Harvey is the Additive Manufacturing Business Manager at Extol, a Michigan-based manufacturing technology company.
The “chasm” Harvey refers to is a classic business concept developed by Geoffrey A. Moore that explains why some technological companies seem to stall during their growth phase rather than continue their trajectory upwards.
The essence of the concept is that early adopters are far more willing to take chances with technology and withstand uncomfortable and challenging situations than the general public. This often fools startup companies, who unknowingly believe their initial success — based on early adopters — will carry them forward into the larger population.
In truth, the general public is far less tolerant of technological oddities, and companies that don’t address that simply stall out. Usually they are overtaken by other companies that do realize this and take action to redesign the technology to be more amenable to the general public.

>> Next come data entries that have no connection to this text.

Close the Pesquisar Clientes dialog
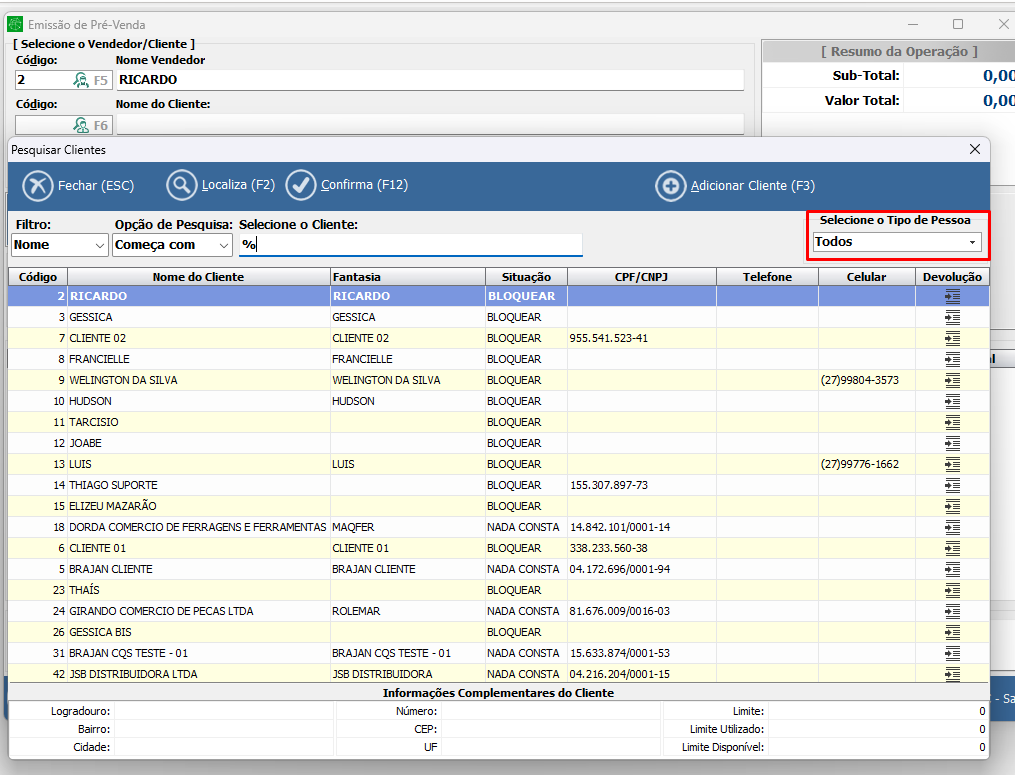 (x=974, y=149)
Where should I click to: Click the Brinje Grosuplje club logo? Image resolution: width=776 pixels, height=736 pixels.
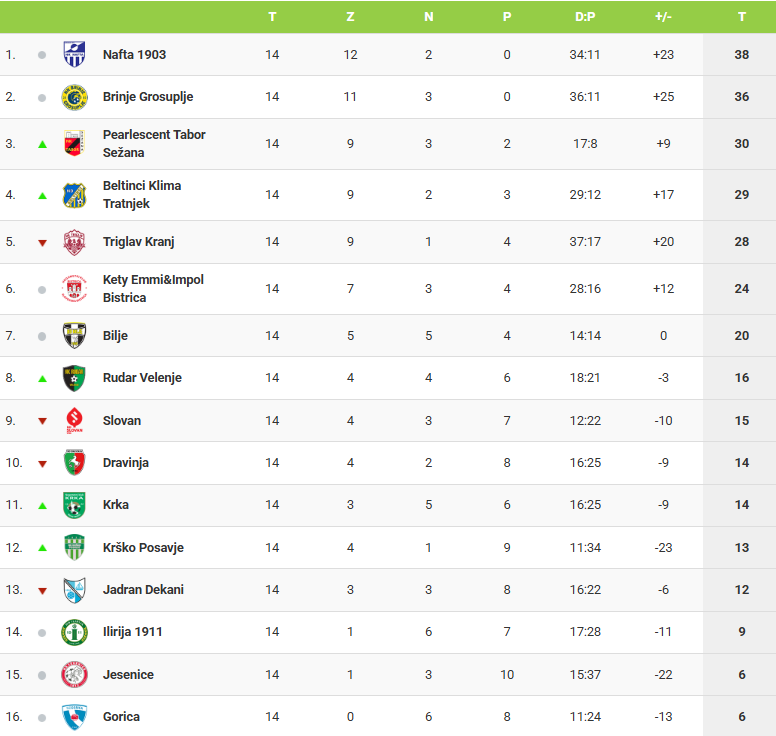coord(74,97)
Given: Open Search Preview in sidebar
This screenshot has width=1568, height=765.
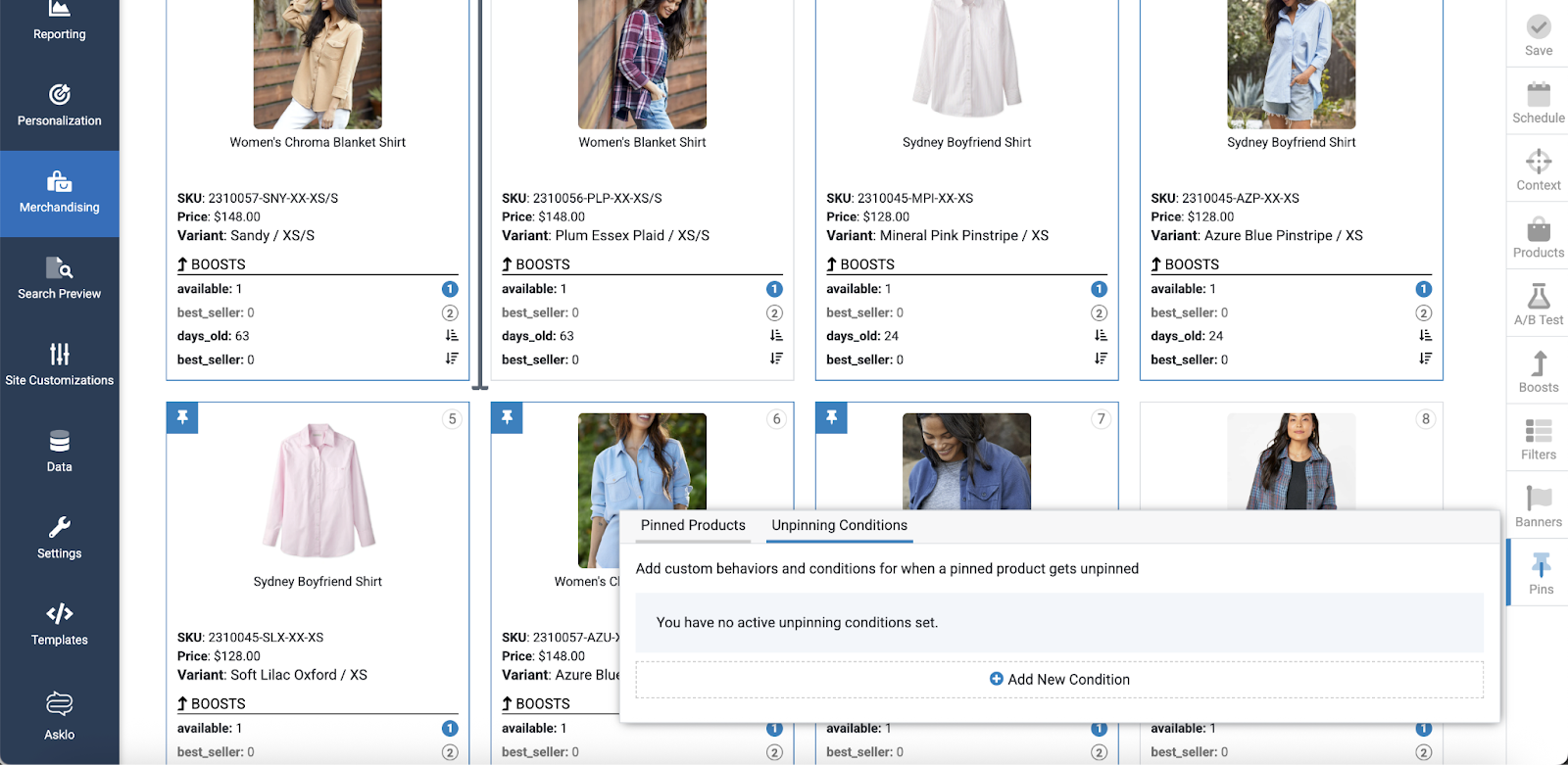Looking at the screenshot, I should [x=59, y=279].
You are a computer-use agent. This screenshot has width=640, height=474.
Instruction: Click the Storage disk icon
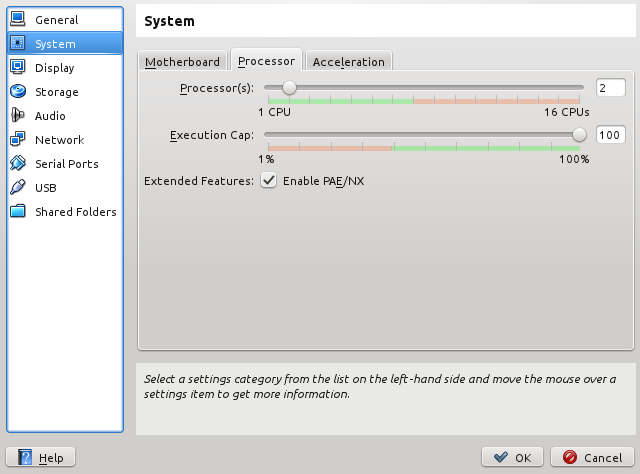point(18,91)
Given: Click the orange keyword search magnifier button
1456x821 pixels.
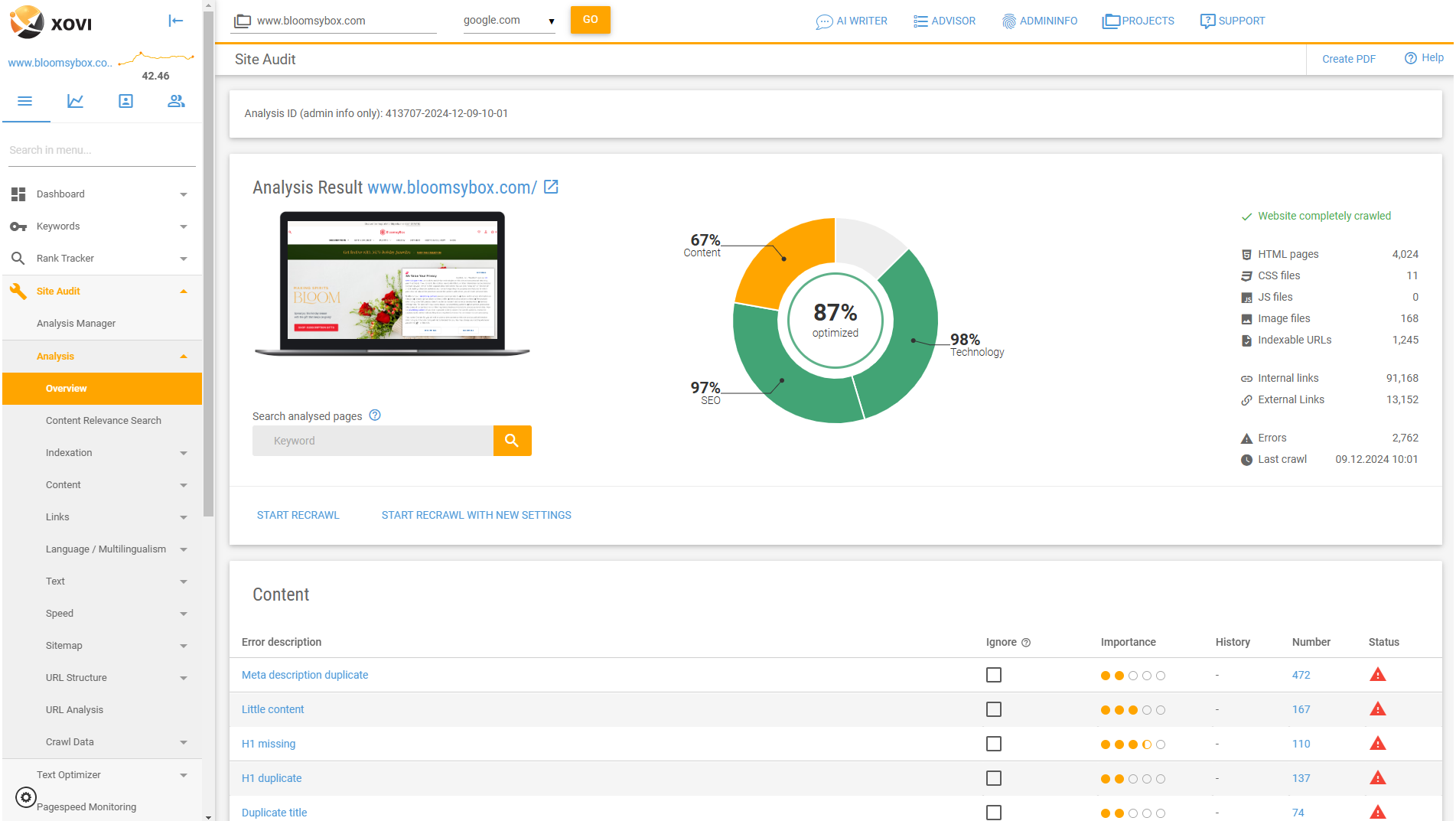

As an example of this, consider the now-ubiquitous cellphone. There was a time when very few people used them. Why? There were plenty of reasons: no where to buy them; they were massive; they had few functions; very limited coverage; high prices; etc. It’s not surprising hardly anyone used them back in the 1980s.
But now everyone has them. What happened? Someone (in this case Apple and RIM) somehow figured out how to address the needs of the public and the technology then launched into orbit, crossing the chasm. The companies that didn’t do so, died.
Back to 3D printing.
In the past year or so there has been little visible progress in the industry overall. Revenues have been mostly flat, valuations down, and companies disappearing or merging with others. There’s also plenty of discussion about why this has happened to a technology that at one point was hyped to the max.
Some propose that “additive manufacturing can’t cross the chasm”.
That’s possible, but Harvey has an answer to that proposition:
“Analyzing the innovation curve of additive manufacturing industry as a whole is the wrong focus. The technology itself is only a method for manufacturing.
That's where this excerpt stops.